(What you are asked to do): Each line in the entries that has the word "cell" has to be copied.

=== Input records ===

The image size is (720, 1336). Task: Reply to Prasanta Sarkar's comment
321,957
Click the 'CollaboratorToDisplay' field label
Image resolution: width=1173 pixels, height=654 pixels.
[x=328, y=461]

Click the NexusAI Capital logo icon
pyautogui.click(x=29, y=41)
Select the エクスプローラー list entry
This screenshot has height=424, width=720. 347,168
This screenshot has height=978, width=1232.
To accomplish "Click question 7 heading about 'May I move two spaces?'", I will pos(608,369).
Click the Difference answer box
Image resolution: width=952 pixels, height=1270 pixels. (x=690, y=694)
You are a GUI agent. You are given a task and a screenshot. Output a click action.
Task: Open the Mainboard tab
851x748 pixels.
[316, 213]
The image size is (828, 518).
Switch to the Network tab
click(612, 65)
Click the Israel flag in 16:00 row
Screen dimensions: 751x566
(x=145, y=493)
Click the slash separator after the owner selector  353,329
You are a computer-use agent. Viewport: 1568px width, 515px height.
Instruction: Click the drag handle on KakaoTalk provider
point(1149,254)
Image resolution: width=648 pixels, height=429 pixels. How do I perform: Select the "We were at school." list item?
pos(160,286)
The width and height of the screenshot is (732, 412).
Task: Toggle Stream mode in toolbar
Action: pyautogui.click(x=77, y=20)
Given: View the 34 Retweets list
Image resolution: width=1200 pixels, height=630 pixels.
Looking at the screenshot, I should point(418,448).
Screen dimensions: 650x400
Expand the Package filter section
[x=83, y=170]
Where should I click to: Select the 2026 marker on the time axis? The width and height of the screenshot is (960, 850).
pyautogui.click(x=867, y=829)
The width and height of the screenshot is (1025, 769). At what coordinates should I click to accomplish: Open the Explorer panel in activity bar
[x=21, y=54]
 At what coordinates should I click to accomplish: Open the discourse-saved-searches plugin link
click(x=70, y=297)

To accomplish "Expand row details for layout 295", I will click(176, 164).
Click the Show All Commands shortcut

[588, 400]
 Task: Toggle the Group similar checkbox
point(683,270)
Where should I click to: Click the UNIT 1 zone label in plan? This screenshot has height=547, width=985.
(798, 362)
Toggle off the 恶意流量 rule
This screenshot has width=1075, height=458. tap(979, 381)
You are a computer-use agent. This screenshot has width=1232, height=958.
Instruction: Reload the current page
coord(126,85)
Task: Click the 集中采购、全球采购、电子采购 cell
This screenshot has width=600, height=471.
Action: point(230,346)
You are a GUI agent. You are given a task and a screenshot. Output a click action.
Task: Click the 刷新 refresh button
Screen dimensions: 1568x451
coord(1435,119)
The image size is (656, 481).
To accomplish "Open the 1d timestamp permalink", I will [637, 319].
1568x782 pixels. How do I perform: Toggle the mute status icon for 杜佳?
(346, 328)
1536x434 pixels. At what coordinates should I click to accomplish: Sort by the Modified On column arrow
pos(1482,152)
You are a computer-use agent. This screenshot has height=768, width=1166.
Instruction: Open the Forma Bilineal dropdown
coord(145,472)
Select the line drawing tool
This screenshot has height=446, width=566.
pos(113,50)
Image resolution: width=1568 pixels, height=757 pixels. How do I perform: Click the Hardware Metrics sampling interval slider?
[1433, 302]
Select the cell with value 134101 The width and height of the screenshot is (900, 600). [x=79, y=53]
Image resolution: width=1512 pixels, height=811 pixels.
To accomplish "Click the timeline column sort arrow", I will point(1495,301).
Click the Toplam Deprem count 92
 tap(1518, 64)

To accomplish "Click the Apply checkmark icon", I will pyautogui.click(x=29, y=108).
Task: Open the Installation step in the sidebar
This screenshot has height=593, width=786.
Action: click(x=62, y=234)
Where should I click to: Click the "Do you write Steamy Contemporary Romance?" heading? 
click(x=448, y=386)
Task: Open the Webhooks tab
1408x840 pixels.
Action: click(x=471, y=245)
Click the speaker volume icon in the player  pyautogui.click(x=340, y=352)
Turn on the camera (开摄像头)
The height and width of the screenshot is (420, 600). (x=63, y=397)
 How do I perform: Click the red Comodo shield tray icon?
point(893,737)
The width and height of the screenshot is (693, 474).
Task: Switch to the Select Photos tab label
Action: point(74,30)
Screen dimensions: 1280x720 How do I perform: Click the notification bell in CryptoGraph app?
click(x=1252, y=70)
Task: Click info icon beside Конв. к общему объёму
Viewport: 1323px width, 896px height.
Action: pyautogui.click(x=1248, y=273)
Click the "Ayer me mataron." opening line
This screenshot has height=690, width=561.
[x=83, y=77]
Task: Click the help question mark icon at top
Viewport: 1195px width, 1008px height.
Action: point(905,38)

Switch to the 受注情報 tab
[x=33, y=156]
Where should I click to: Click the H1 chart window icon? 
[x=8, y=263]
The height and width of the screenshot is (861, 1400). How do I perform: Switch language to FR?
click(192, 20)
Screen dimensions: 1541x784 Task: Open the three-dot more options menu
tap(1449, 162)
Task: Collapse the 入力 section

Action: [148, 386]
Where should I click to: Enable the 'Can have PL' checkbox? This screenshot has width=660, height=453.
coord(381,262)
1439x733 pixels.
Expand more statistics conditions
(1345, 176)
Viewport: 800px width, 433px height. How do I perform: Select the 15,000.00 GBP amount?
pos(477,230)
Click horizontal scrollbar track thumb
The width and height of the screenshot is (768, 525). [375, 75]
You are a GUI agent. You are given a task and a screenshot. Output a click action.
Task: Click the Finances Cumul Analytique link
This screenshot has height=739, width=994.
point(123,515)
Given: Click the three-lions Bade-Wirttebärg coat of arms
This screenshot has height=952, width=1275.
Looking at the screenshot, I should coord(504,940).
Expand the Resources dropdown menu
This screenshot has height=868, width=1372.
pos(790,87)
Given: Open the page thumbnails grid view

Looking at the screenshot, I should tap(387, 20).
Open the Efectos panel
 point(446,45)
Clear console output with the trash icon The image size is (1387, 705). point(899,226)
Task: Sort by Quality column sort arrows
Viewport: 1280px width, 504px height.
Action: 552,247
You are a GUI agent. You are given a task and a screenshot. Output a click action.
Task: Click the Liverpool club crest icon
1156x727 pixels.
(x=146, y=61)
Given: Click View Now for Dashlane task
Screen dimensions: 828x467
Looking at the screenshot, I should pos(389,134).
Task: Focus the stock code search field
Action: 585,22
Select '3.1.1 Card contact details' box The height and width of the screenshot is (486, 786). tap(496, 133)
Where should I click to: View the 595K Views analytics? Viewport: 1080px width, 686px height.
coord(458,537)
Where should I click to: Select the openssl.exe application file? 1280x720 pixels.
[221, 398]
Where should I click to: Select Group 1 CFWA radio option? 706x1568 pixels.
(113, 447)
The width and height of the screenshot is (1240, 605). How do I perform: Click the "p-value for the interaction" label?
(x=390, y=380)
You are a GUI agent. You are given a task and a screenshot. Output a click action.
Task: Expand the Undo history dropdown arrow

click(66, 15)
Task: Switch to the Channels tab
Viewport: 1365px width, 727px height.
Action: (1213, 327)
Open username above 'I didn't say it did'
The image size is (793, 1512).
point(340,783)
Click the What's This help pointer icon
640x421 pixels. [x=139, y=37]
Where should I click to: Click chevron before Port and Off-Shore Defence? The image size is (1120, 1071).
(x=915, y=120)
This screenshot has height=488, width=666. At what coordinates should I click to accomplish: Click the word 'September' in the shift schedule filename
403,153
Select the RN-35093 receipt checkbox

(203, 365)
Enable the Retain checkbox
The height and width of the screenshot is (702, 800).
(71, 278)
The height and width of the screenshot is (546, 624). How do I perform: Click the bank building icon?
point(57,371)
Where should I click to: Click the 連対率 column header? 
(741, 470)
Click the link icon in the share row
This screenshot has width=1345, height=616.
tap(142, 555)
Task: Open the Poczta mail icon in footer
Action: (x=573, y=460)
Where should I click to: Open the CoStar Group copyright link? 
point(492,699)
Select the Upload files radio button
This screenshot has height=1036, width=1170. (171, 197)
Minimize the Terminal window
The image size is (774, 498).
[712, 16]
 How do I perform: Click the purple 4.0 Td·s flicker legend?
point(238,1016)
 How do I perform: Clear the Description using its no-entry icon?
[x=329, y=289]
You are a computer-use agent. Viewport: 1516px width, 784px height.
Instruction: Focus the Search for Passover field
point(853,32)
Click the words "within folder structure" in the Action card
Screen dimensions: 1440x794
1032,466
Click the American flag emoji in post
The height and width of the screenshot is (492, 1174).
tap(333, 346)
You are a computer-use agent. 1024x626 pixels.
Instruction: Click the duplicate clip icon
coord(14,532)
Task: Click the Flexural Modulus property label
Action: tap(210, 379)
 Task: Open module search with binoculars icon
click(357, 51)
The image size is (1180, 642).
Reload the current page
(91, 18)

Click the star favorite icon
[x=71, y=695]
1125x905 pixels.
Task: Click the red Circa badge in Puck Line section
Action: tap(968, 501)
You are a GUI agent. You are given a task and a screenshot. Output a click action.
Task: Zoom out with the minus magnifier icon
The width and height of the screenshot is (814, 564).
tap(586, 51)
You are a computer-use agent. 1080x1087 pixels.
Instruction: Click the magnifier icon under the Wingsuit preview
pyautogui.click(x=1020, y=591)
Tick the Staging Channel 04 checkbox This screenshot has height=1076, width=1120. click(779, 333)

===

(Completed task):
Task: Click the 集中采购、全球采购、电子采购 cell
Select the cell with value 134101 The width and height of the screenshot is (900, 600). [x=79, y=53]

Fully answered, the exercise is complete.